Indonesia has embraced democracy since the fall of the autocratic Suharto in 1998 and is attracting strong interest from foreign investors, thanks largely to President Susilo Bambang Yudhoyono’s market-friendly reforms.

The United States recently lifted a ban on ties with Kopassus, Indonesia’s once-notorious special forces unit, citing the military’s improved human rights record.

But military and police efforts to crush long-running separatist movements in resource-rich Papua and the Moluccas in easternmost Indonesia have alarmed human rights activists.

“Indonesia now is not Indonesia 10 years ago and there have been significant institutional reforms that protect human rights. But we do have some elements of the old Indonesia,” said Sophie Richardson, Asia advocacy director for Human Rights Watch. “I think it shows how far the Yudhoyono administration has to go.”  

Earlier this month, a gruesome video clip on Youtube showed a Papuan separatist lying in the jungle after his abdomen had been sliced open by a bayonet as he was questioned by uniformed officers.

National police spokesman Edward Aritonang was quoted in a report as saying that police had made the video to document their arrest of the man, Yawan Wayeni, a member of the secessionist Free Papua Organization.

Local media also reported last month that a Papuan journalist had been found dead with signs of torture on his body and that other Papuan journalists had received phone threats.

In another incident, seven people were arrested in the Moluccas in early August for owning banned separatist flags and “a political book”, said Johanis Huwae, spokesman for the Moluccan provincial police.

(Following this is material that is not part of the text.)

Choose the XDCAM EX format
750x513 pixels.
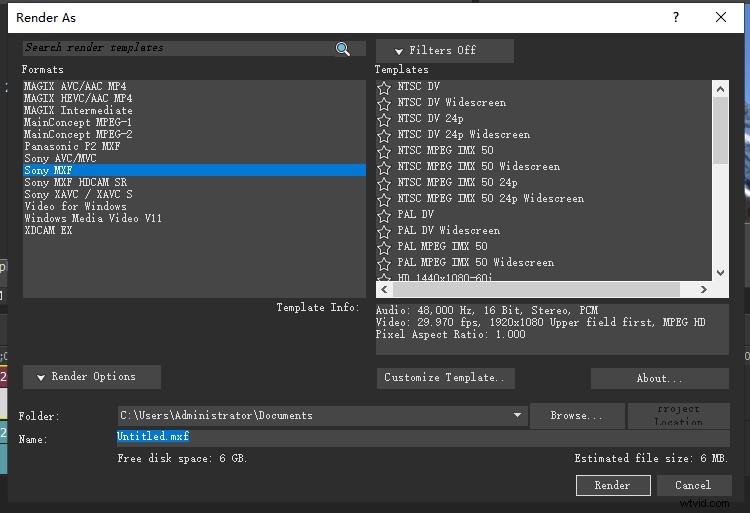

Indigenous groups in the southern Moluccas, particularly on Ambon island, have long agitated for the creation of an independent Republic of the Southern Moluccas. Some have been jailed in the past for performing a war dance associated with the movement.

The incidents showed more needed to be done to protect the rights of peaceful protesters, said New York-based Human Rights Watch. Amnesty International last week raised concerns that the recently arrested Moluccan people may be at risk of torture but this allegation was rejected by police.

Teuku Faizasyah, spokesman for Indonesia’s foreign ministry, said it was unfair to make generalizations based on cases with different circumstances.

“Things are far better compared to the old ways,” he said.

International Crisis Group, a Brussels-based think tank, last week published a report urging the Indonesian government to address political discontent and migration in Papua urgently if it was to avoid fuelling the separatist movement.